Never Connect to an Unknown Computer
This is one of the simplest ways for hackers to infect your iPhone with malware, which is a term used to categorize any harmful software that could either steal your data, erase it or corrupt it so it becomes useless. WireLurker is one such piece of malware that can creep into your phone from an infected PC or Mac. This malware is specific to OS X and iOS, and we’re not yet sure if the new iOS 10 is immune to it so better be safe than sorry.

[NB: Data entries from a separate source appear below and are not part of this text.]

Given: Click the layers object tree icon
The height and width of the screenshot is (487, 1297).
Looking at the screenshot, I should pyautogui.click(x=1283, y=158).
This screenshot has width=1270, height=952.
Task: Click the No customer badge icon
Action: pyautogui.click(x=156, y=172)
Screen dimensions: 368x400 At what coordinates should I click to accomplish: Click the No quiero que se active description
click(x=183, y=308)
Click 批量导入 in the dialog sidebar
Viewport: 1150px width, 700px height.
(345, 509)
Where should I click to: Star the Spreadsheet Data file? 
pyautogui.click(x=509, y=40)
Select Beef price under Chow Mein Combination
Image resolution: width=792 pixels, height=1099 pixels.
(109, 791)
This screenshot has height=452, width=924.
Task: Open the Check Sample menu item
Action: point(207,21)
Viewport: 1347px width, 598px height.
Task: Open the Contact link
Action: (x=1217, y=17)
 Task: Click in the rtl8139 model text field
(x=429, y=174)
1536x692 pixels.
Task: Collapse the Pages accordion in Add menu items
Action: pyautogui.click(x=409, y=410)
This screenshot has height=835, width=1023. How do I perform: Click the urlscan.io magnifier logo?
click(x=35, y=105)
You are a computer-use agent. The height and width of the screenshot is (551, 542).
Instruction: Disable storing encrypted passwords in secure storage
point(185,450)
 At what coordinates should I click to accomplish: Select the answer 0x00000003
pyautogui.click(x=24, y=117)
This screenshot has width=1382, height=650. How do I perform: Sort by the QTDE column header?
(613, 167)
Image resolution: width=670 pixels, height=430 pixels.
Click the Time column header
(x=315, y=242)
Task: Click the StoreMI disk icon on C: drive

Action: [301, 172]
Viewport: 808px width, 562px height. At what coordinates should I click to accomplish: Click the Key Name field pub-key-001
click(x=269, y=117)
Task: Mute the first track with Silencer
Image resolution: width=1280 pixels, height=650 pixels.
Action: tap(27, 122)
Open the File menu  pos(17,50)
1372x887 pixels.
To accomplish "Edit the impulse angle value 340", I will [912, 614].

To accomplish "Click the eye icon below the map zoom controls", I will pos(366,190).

Remove Credit Card Details from iTunes if You’re Not Buying Anything
With so much free content available on the internet, most Apple users only use iTunes for premium stuff that they can’t find free elsewhere. If you have your credit card information on iTunes and you don’t use it all that much, please remove that information as soon as possible so even if your phone is stolen or lost and then hacked, the hacker can’t make any purchases using your card.
Set Up Content Restrictions
Online content is extremely useful, but the bulk of malware and threatware is on the increase like you wouldn’t believe. Hackers are constantly finding new ways to infect your device using online content as doomsday delivery drones, so make sure your device is set to prevent accidental in-app purchases, unauthorized app downloads and unwanted or potentially dangerous content.
Always Back-up your Data to iCloud
iCloud is specifically meant to provide you with a highly secure repository for your data. Apple’s advanced cloud security features makes it safe enough for banks and financial institutions to store their data on iCloud, so why not your precious information? The greatest benefit to doing this is the ability to restore your data to your device should something happen to it.
Never share your passcode with ANYONE
You might think that your passcode is relatively safe with family members or friends, but the digital security of your device – and the information in it – is solely your responsibility. So never share your passcode with anyone unless it’s an emergency and you need someone to access your phone for you. Never write down your passcode or email/text it to yourself so it’s there for reference. If your email or messaging system has it, then chances are that someone else can look at it, too.
I hope you find these tips helpful. Mobile security is a growing concern today, and being informed is the best weapon against being attacked.